◆ WHAT IS BEING ASKED ◆
Give back, unchanged, each line from the one containing "Quantité (598, 448)" through the last line of the entries below.

◆ DATA FOR ANALYSIS ◆
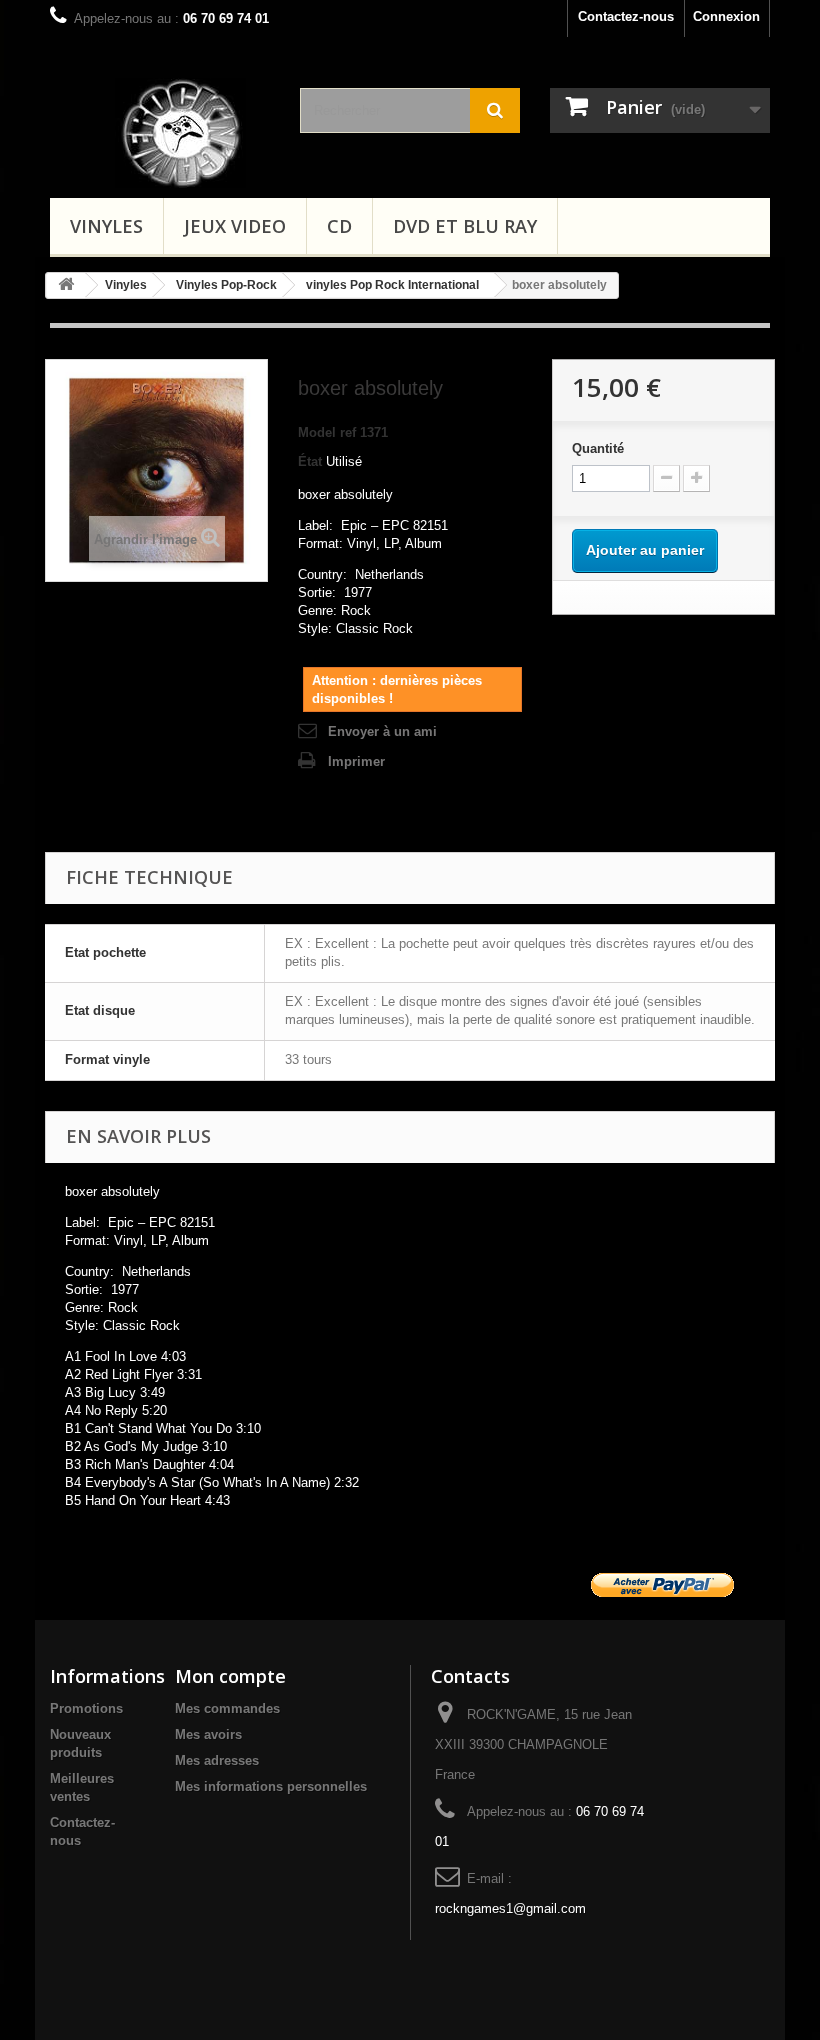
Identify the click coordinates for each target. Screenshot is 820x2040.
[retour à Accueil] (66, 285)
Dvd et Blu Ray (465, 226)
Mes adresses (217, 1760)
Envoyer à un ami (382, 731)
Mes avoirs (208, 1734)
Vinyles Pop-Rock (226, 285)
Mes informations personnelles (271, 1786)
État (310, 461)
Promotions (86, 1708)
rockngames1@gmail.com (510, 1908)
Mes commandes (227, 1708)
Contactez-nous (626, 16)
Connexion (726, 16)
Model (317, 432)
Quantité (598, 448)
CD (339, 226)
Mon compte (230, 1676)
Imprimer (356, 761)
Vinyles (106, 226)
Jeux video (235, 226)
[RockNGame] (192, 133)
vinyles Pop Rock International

◆ COMPLETED TASK ◆
Quantité (598, 448)
CD (339, 226)
Mon compte (230, 1676)
Imprimer (356, 761)
Vinyles (106, 226)
Jeux video (235, 226)
[RockNGame] (192, 133)
vinyles Pop Rock International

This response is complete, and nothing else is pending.